Has me now back to wondering if it's worth passing in a time.Time (the Next() result from the schedule func) into the job args constructorFunc.

Or maybe it really is "lesser evil" if I just made a meta-job that schedules out the future jobs far enough in advance.

@brandur I'm trying to recall, I feel like an earlier version of the periodic job implementation actually passed the "current run" timestamp (result of previous scheduleFunc call) as an arg into the constructor function. That could potentially be another way to address this use case of "I want my periodic job to have some awareness of which run time it was created for" if we think that is going to be at all common. There are ways of hacking similar functionality it into the current system (like a stateful scheduleFunc) but it is not at all elegant.

It may make sense in general to pass some kind of PeriodicJobMetadata{} struct into constructorFunc (even if it's an empty struct for now).

This way you can get a breaking change over with and if you need to add fields over time to PeriodicJobMetadata{} they will just be additive changes.

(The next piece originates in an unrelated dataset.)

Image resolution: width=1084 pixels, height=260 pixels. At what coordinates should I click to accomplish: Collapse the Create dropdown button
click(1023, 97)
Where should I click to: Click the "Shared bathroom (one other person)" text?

I'm trying to recall, I feel like an earlier version of the periodic job implementation actually passed the "current run" timestamp (result of previous scheduleFunc call) as an arg into the constructor function. That could potentially be another way to address this use case of "I want my periodic job to have some awareness of which run time it was created for" if we think that is going to be at all common

Hm, my memory's bad so this isn't certain, but I think the ScheduleFunc API's been relatively stable, at least in recent memory. And I think that's pretty much how it works currently. See here:

periodicJob.nextRunAt = periodicJob.ScheduleFunc(periodicJob.nextRunAt)

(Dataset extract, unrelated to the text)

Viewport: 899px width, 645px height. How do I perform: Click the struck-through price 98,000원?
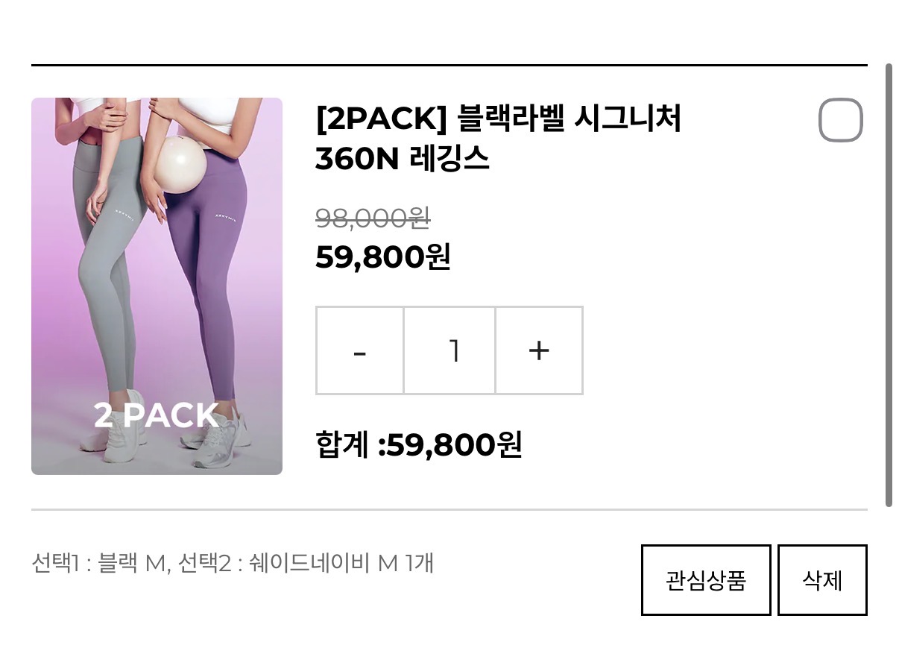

It may make sense in general to pass some kind of PeriodicJobMetadata{} struct into constructorFunc (even if it's an empty struct for now).

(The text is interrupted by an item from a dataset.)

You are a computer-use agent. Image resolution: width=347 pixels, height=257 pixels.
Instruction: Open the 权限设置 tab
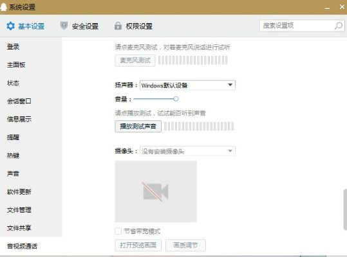pyautogui.click(x=133, y=26)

This way you can get a breaking change over with and if you need to add fields over time to PeriodicJobMetadata{} they will just be additive changes.

Generally agree, and I think if we were still very early release I'd just do it. Given the API's been quite stable for a while and that we know periodic jobs are a popular feature (we probably get more asks/notes on them compared to anything else), I think my gut instinct would be to leave the API for the time being, but still consider changing it if a killer use case for PeriodicJobMetadata came in and we could confirm for this that this is something we'd want.

Generally agree, and I think if we were still very early release I'd just do it. Given the API's been quite stable for a while and that we know periodic jobs are a popular feature (we probably get more asks/notes on them compared to anything else), I think my gut instinct would be to leave the API for the time being, but still consider changing it if a killer use case for PeriodicJobMetadata came in and we could confirm for this that this is something we'd want.

Yeah totally agree on the instinct here! Only other thing that feels like an option would to put some kind of callback in the final arg opts *PeriodicJobOpts. (I had the idea but dismissed it as too clunky.)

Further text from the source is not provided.